Ceniamo in una piccola enoteca, un cosa informale a cui si aggiungono un po’ di amici: qualche bottiglia di vino accompagnata da chiacchiere ed assaggi, e decidiamo di spostarci in un locale radical-chic…
A dire il vero si tratta di un centro sociale, ma si sa, sono in vacanza, e poi dopotutto c’è sempre una prima volta. Entro un’ora – e un paio di drink- stiamo ballando come baccanti. La serata va avanti ad fino ad ora inoltrata, ed è quasi un peccato quando, su di noi accampati sul terrazzo di Claire, spunta pian piano la prima luce del mattino.

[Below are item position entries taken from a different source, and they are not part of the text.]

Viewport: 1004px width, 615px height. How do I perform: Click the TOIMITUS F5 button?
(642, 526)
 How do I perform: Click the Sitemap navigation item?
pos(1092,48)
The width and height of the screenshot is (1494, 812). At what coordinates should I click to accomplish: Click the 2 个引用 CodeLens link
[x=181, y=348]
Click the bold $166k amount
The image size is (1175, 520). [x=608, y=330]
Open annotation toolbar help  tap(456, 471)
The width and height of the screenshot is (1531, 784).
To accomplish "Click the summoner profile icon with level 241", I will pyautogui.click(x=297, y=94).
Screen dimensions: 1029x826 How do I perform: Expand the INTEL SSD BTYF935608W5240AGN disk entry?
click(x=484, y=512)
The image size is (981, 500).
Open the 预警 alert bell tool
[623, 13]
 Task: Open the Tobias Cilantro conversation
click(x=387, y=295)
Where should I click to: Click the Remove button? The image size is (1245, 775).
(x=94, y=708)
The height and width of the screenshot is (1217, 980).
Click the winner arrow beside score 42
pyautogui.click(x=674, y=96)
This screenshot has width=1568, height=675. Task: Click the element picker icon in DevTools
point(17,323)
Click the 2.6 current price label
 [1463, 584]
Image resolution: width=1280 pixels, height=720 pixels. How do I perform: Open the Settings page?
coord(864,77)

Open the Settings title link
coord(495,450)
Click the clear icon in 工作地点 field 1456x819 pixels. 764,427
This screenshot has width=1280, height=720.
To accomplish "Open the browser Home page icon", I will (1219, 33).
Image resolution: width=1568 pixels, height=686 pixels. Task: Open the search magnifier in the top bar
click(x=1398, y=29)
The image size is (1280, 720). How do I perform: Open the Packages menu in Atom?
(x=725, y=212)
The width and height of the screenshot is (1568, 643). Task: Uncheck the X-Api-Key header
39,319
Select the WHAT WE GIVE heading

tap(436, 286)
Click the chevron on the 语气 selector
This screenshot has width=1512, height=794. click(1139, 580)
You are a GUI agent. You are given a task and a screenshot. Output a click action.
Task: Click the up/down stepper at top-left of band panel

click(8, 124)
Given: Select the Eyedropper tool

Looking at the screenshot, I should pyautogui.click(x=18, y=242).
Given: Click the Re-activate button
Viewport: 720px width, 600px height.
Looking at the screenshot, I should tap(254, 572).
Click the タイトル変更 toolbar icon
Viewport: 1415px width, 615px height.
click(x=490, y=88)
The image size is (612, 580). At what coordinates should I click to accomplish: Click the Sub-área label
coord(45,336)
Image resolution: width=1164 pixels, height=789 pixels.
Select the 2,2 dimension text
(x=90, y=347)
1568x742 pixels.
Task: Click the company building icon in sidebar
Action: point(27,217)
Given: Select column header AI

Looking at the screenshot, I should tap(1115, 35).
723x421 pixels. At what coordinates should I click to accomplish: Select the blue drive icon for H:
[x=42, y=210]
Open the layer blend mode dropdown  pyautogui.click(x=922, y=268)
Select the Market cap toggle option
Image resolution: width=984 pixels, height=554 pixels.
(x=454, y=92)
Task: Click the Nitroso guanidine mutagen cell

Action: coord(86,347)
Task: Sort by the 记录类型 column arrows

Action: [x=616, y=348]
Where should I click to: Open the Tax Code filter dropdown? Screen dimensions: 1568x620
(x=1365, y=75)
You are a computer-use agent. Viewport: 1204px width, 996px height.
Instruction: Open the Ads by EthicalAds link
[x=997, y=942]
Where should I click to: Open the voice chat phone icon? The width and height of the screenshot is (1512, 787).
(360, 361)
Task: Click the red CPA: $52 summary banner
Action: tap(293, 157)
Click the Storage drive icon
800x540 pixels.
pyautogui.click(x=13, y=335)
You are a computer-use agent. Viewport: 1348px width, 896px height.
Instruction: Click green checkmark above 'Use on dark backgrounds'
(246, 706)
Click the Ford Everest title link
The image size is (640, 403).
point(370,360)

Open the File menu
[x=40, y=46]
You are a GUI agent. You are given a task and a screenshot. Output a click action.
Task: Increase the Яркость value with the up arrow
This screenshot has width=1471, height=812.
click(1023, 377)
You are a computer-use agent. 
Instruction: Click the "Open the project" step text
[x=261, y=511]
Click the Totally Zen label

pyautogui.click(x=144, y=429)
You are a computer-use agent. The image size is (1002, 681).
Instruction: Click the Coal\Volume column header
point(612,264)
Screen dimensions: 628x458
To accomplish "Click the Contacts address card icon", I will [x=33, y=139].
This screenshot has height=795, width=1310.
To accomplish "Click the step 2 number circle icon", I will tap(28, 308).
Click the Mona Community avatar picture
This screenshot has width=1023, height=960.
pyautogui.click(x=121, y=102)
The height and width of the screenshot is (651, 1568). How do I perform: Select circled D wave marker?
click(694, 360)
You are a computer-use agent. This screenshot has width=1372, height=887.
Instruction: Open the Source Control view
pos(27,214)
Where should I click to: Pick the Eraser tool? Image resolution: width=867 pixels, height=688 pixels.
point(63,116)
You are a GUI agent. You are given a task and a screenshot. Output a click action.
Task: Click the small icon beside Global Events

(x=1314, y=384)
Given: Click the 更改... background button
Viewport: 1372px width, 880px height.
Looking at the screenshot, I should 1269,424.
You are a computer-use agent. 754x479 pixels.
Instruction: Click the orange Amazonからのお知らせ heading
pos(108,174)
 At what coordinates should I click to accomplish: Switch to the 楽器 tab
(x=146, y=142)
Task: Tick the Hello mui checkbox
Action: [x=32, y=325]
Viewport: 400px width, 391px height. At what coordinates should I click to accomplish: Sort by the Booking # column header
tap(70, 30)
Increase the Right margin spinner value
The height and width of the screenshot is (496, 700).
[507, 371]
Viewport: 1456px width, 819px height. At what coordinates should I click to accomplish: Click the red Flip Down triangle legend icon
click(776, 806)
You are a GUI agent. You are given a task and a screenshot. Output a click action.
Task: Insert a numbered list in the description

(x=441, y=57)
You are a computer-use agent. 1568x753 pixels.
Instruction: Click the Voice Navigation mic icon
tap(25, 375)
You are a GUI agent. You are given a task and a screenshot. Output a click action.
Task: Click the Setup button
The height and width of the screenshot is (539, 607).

Alla fine però siamo sempre noi tre, e anche se siamo cresciute – e siamo senz’altro più fighe di un tempo- continuiamo a domandarci le stesse cose sulla vita: quale sia la scelta giusta, che si parli di politica interna o di correttori per le occhiaie, che si valutino opportunità di carriera o si diquisisca dottamente di sextoys.
Stese in spiaggia ci rigiriamo come polli su uno spiedo, e infervorate dalle infauste riviste di gossip a cui Mel non rinuncia in questi frangenti, passiamo in rassegna le nostre ultime avventure sentimentali. Dai dettagli piccanti ai drammoni esistenziali, non c’è un aspetto che non venga sottoposto ad un processo di simil-vivisezione, e noi giochiamo il ruolo degli scienziati pazzi.
Niente è come ce lo eravamo immaginate, ma a pensarci bene forse è meglio così: la vita ci ha tolto tonnellate di certezze, ma ci ha anche riservato un sacco di sorprese.
E così, se abbiamo perso o rinunciato per strada a cose che credevamo totalmente imprenscindibili, non ci siamo mai date per vinte e abbiamo sempre raccolto la sfida.
“Audaces fortuna iuvat” potrebbe essere il nostro motto, se fossimo una di quelle confraternite che si vedono nei college-movie americani.
E poi la responsabilità non ci spaventa, ma siamo capaci di goderci le piccole gioie della vita, che guarda caso, sono anche le più autentiche.
Come normali ed autentiche sono le cose che facciamo l’utima serata che passiamo insieme, una delle più divertenti&perfette che di cui io conservi ad oggi memoria.
Un drink in piazzetta con un gran gruppo di gente. Due birre,
Ceniamo tra amiche e deicidiamo che questa sera ci serve assolutamente un pizzico di avventura: ci imbuchiamo ad una festa di una regista-non-so-che dopo aver reclutato un paio di accompagnatori.
“Come andarsele a cercare”, riferito naturalmente alle figure di merda, potrebbe essere il sottotitolo della nostra incauta sortita. Quando facciamo il nostro ingresso trionfale in casa della famosa regista, si sono appena abbassate le luci, e la festeggiata sta soffiando su una torta con quaranta candeline.
Vorremmo di farci piccoli -anzi invisibili- ma siamo sei, troppi, e abbiamo tutti gli occhi ormai puntati addosso; senza contare che è difficilissimo mimetzzarsi, quando gli altri invitati – quindici in totale- sono attori conosciuti o consanguinei della festeggiata.
Ometto la parte imbarazzantissima delle presentazioni con la padrona di casa,
Ci facciamo delle grasse risate, mentre stipati nella macchina di Claire raggiungiamo gli altri amici in un nuovo locale radical-chic. Il concerto è reggae, e l’umore pure, rilassato and take it easy come poche volte. Quando i ritmi si fanno più latini, anche l’atmosfera muta di tono e gli amici di turno si trasformano nei flirt del momento.
Alle sei del mattino stiamo ancora ballando
Mi viene da chiedermi come sia possibile.
Comunque, quella notte non dormiamo nemmeno un secondo, e poi ricominciamo -come niente fosse- una nuova giornata.
Per me sono anche queste le piccole gioie della vita.